To: Xxxxxx Xxxxxx/Xxxxxxx
Subject: Re: touchbase meetings

(My boss’s name),

I would love to!! I think I’ve been here long enough now to have some areas where I can improve.

I’ll send you an invite right now!

Have a great weekend!

Elliott

Here is her reply:

To: Elliott Dykes/Xxxxxxx/Xxxxxx@
Subject: Re: touchbase meetings

Great – looking forward to it!!!

Thanks!

(My boss’s name)


I don’t think I ever used exclamation points in my writing before I started work, but “Thanks!!” just seems so much more effective than another empty, deadpanned “Thanks.”

Let’s face it: Plain ol’ “Thanks” has been done too many times. “Thanks!!” is the new “Thanks.” And after “Thanks!!” gets played out I am going with the super emphatic “Fucking Thanks!!” I don’t know what I’ll do after that…..rent a stripper maybe??

I get really tired at the end of the day. It is all those damn exclamation points. It is exhausting to keep up that faux level of excitement.

Periods ‘.’ require one keystroke while exclamation points ‘!’ require a keystroke plus the extra effort of the [shift] button. That’s probably what it is!!!!! (whew….that one was tiring.)

Other than that I sit in front of a computer most of the day thinking. My job certainly isn’t repetitive. It is just all thinking, researching, and problem solving.

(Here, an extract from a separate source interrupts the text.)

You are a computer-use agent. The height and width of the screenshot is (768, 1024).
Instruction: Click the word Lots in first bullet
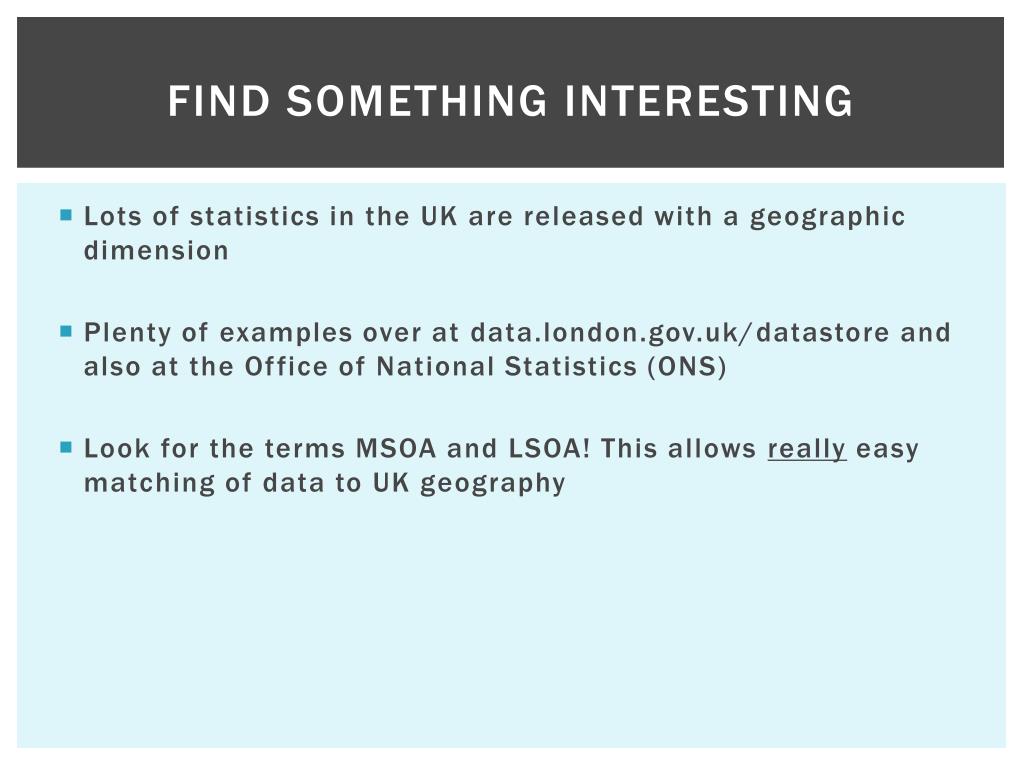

Your brain weight accounts for about 2 percent of your body weight but uses 20 percent of your body’s oxygen supply and 20 to 30 percent of its energy.

That’s awful selfish I think. I mean, can’t it spare enough extra energy to keep my eyelids from shutting during meetings?? How many calories could that possibly require?

I shouldn’t poke fun. I mean, just having a meeting to discuss my career goals is far better than most companies do. It just makes me laugh.